Source (GitHub)

# 4.3. Tutorial 3: writing vertex code

In this tutorial we will look at how compute steps are built up from running pieces of work (the vertices of the compute graph) in parallel as compute sets. The process for constructing compute sets described here is the same method that the PopLibs libraries use. To learn more about vertices, please refer to our Poplar and PopLibs User Guide: Understanding Vertices.

## Setup

In order to run this tutorial on the IPU you will need to have a Poplar SDK environment enabled (see the Getting Started Guide for your IPU system).

You will also need a C++ toolchain compatible with the C++11 standard, build commands in this tutorial use GCC.

## Writing vertex code

Using `tut3_vertices/start_here` as your working directory, open `tut3.cpp` in an editor. This file has an outline program like tutorial 2, but does not use the PopLibs libraries. Instead, we will write the device code for the vertices in C++.

The program initially adds two 4-element vectors to the graph (`v1` and `v2`).
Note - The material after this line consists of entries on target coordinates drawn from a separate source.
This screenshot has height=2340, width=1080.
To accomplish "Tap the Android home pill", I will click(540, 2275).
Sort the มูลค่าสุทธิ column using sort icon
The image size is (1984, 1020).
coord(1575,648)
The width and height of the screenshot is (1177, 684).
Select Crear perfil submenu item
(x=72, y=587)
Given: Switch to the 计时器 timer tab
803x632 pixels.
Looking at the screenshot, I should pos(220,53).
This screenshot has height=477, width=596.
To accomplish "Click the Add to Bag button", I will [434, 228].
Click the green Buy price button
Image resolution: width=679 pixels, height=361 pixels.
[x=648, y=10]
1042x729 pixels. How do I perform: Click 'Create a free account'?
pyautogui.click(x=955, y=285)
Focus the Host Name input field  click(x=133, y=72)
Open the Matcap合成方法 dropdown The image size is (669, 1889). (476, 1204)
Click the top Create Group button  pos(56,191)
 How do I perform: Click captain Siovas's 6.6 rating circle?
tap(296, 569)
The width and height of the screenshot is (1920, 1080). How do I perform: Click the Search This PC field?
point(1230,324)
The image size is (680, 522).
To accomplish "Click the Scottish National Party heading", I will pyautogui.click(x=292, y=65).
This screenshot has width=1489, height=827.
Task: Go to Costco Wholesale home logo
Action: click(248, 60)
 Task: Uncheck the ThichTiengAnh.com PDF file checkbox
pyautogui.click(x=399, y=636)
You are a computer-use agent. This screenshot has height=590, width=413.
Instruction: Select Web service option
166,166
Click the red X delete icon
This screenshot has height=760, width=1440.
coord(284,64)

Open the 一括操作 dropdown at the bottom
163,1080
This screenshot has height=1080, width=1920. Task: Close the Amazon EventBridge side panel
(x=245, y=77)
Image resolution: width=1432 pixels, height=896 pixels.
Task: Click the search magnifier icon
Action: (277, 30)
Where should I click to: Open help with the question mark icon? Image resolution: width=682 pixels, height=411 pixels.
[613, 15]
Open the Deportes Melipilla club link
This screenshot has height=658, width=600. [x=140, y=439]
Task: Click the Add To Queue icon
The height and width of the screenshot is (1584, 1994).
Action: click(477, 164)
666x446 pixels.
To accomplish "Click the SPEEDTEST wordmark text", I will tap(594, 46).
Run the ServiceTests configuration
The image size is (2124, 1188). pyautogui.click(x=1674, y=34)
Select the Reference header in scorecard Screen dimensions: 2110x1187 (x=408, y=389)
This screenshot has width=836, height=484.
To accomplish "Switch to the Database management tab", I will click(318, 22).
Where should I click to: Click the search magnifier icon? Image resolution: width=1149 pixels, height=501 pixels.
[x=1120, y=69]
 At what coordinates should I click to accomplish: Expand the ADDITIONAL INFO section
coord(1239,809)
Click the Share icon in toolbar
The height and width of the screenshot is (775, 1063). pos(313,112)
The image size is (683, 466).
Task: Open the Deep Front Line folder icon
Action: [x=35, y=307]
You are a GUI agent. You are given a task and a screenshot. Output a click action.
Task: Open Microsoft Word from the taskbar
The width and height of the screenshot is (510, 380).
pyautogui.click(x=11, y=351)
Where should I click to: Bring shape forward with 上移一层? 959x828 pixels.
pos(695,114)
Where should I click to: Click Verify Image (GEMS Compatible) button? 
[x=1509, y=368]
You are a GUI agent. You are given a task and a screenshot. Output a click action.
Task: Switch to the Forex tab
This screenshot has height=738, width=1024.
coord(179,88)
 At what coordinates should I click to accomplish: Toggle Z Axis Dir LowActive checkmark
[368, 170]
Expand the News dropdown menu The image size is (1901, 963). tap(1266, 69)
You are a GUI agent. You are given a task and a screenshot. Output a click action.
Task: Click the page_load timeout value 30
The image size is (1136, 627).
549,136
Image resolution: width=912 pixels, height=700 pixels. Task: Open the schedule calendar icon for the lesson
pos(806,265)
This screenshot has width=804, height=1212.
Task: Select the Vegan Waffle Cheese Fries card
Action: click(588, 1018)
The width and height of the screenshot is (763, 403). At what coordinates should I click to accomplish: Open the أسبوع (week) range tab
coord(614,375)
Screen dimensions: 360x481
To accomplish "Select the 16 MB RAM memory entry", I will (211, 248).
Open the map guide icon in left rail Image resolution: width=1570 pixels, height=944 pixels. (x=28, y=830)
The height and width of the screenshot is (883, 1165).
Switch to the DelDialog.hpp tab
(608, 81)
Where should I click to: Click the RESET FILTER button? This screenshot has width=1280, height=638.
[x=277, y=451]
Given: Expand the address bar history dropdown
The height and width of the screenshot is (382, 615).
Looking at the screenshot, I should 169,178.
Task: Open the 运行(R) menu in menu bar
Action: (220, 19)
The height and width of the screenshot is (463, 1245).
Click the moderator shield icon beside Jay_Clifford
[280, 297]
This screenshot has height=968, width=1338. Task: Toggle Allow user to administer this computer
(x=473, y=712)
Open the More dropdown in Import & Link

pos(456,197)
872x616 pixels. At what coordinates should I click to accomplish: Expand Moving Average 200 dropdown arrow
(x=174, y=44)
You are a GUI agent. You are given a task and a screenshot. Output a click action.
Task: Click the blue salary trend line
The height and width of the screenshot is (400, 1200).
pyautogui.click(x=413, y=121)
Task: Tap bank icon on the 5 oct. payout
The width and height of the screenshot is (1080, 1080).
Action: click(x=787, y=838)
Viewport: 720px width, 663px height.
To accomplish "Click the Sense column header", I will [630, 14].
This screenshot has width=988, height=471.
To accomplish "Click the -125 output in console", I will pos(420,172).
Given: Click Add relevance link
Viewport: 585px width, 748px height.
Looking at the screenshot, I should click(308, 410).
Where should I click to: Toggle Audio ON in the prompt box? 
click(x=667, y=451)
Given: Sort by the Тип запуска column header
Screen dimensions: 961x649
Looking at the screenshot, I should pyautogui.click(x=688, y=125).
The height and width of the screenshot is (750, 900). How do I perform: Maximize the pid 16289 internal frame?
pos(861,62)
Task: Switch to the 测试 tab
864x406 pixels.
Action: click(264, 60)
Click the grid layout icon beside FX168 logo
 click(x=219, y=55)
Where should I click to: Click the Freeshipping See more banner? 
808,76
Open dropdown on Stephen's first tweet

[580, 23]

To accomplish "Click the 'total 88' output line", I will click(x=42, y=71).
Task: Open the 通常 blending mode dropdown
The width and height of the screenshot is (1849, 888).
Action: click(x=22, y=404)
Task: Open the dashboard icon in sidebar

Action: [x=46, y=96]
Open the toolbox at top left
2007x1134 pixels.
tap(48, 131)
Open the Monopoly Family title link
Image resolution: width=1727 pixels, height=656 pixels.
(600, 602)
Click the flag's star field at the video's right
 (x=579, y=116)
The code we are going to add will set each element of `v2` to the suffix sum of `v1`. So `v2` will contain the sum of all the elements of `v1`, `v2` will contain the sum of the elements of `v1`, starting at element 1, and so on.

## Creating a codelet

To implement this operation, we have to write some code to run on the device, known as a codelet. A file is provided for this in the tutorial directory, called `tut3_codelets.cpp`. Make a copy of this file in your working directory.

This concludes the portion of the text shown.